My first impressions were completely destroyed by this stamp of authenticity. I had been really pleased to pick up a literary review from my country – I am Canadian, remember – and thought that I would feel a little closer to it in my bones and roots than the ones I was used to reading… only to then be treated like a bumpkin or tourist picking up a pair of Genuine Canadian Moccasins in Niagara Falls. Okay, so then I read it. Cover to cover in one sitting. It is superb. It is Canadian, but not exclusively so. It had stories about books on the failed, disastrous Franklin expedition to the Arctic in 1845 and how it has become a political tool to define Canada and its territorial rights; another on a book about Michael Ignatieff and the death of the Liberal party, written by Peter C. Newman; about a biography of the great theater director, John Hirsch, who had emigrated as a war orphan from Hungary to Canada after WWII; about the Mauthausen trials after WWII; it even had a couple of novel reviews!The point of this was that in reading the LRC, I felt a closeness to the English Canadian intellectual, creative and cultural world in a way that my life as an expat and my annual return trips only for my work as a Formula One journalist – which is how I bought the LRC in June – does not usually permit me to feel. Above all, the review seemed to me to be very much the equal to any of other such reviews I read or have read from any other country in the world.

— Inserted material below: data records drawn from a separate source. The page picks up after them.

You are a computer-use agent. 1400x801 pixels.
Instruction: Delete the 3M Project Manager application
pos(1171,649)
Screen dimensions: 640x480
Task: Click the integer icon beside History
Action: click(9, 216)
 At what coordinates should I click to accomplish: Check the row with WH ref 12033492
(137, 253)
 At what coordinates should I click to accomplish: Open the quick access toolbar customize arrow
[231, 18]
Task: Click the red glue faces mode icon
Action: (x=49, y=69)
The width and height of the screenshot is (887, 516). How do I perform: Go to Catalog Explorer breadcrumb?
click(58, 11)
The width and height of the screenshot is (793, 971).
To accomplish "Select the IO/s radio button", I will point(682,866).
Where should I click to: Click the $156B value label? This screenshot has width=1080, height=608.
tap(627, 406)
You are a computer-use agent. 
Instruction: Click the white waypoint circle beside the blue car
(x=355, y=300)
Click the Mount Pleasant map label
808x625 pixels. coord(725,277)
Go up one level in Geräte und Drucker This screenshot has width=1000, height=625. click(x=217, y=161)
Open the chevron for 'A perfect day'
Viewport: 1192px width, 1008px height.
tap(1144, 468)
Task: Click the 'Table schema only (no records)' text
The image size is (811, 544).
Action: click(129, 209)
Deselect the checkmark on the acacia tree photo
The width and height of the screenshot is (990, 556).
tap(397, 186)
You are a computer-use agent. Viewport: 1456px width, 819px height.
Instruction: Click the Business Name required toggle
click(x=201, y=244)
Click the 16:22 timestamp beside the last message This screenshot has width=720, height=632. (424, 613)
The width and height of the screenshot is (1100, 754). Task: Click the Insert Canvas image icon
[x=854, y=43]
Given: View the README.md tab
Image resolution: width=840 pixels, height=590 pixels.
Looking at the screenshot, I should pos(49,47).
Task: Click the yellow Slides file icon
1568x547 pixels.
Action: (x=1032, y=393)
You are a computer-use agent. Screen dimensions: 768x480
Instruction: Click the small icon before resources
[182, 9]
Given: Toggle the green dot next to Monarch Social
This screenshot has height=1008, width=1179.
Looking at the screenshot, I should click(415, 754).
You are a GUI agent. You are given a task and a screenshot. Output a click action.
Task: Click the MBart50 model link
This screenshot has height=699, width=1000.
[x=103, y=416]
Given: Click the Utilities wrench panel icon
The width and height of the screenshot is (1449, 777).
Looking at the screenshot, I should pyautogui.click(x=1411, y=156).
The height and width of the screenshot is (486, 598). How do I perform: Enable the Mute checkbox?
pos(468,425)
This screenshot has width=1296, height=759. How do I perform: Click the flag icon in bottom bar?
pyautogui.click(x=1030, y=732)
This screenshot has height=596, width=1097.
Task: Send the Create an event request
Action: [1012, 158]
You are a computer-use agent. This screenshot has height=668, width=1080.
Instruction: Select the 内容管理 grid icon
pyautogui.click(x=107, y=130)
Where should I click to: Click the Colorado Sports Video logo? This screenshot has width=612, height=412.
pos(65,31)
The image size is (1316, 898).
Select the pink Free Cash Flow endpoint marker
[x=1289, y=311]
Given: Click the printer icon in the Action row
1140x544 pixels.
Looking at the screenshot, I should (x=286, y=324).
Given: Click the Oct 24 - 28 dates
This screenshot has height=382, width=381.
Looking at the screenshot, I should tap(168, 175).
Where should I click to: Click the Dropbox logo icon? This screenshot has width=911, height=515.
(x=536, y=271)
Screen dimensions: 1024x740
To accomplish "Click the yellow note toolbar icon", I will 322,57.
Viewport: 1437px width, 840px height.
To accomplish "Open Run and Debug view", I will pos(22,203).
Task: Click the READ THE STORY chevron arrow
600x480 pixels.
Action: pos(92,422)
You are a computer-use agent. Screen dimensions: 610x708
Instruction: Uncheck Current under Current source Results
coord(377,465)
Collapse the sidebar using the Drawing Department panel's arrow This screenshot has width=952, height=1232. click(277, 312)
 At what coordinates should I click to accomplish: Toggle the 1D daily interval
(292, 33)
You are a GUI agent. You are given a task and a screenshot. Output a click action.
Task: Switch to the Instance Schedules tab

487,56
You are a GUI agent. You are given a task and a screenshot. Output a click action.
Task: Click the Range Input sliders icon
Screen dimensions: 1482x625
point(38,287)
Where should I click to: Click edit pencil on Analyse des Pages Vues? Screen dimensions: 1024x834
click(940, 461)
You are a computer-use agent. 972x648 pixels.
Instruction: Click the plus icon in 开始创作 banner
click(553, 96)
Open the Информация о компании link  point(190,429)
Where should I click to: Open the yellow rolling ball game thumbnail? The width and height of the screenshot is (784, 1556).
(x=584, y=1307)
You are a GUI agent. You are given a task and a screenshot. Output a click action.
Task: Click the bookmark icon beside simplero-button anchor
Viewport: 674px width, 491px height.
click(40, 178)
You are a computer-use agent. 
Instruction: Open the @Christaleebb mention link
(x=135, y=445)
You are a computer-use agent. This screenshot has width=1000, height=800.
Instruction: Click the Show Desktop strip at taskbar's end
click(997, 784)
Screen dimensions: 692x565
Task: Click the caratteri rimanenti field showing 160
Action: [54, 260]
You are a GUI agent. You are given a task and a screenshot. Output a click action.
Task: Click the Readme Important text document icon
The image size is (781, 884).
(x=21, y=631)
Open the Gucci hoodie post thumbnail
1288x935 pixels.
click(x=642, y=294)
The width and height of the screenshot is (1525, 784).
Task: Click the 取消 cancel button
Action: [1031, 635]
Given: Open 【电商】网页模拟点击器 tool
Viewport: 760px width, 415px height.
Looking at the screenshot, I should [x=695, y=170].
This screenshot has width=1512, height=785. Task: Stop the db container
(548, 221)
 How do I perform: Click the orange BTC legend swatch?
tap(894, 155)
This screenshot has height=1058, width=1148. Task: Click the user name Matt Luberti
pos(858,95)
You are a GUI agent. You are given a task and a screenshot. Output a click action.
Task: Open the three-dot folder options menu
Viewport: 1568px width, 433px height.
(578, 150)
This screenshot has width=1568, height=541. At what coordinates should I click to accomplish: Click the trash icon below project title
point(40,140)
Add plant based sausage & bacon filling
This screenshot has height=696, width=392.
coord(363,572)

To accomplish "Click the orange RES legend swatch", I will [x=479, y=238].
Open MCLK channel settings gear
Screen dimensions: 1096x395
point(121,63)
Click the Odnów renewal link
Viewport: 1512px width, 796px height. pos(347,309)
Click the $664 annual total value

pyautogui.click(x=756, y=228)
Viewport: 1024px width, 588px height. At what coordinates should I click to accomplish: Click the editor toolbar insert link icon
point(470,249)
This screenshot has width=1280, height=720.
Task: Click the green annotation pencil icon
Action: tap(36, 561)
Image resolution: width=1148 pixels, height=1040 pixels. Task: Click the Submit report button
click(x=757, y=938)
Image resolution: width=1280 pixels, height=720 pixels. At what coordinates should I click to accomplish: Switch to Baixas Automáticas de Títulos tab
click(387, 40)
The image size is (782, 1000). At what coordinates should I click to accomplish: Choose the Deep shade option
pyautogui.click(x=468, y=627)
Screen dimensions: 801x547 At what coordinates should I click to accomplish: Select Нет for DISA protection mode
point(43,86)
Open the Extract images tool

There was absolutely no doubt in my mind that I was reading a Genuine Canadian Magazine! And that made that little idiot’s insignia on the front all the bigger an insult. By the time I got to the last page of the review I found a full-page advertisement telling me the source of the Genuine Canadian Magazine seal of approval: “Canadian magazine are unique,” read the ad, which had the face all fuzzy in the background – in a collage of magazine covers – of the ubiquitous and now iconic Margaret Atwood. “And so are you,” the ad continued. “That’s why we publish hundreds of titles, so you know there’s one just for you. All you have to do is head to the newsstands, look for the Genuine Canadian Magazine icon marking truly Canadian publications and start reading. It’s that easy.”
I was then told to visit magazinescanada.ca/ns to find my favourite magazine. I did so, and to my great shock, I found there just about every magazine that I ever knew existed in Canada. And I thought, holy crap, there’s no way I could even protest the culture police if I wanted to – without dropping all association with all Canadian magazines, including what appeared to be the major small literary reviews. At least it is not just the LRC that should be taken to task for this – although they would do well to be intelligent enough to at least drop the logo from the front page…if they are allowed to.
So the point of today’s rant? (Yesterday’s rant was about unicycling and cops and traffic laws in France.) The point is that Canada should really drop its efforts to show and impose its culture as being the equal to any on earth – especially that of its great neighbour to the south – because its best culture IS up to the level of that of anyone else’s…except when the culture police pop up their heads and insult our intelligence by insisting that we hear that. Again, and again, and again. Inferiority complexes are not attractive.
PS, in going to the LRC web site just now, I see there is currently a feature called, “How Others See Us.” Hmm… it’s catchy….
PPS, to add a point about not being proud to be Canadian, that phrase I used to open this rant. I speak in the same terms as one of the daughters of King Lear, when he asked his daughters how much each of them loved him. One of those daughters said she loved him – no more, no less. He failed to understand.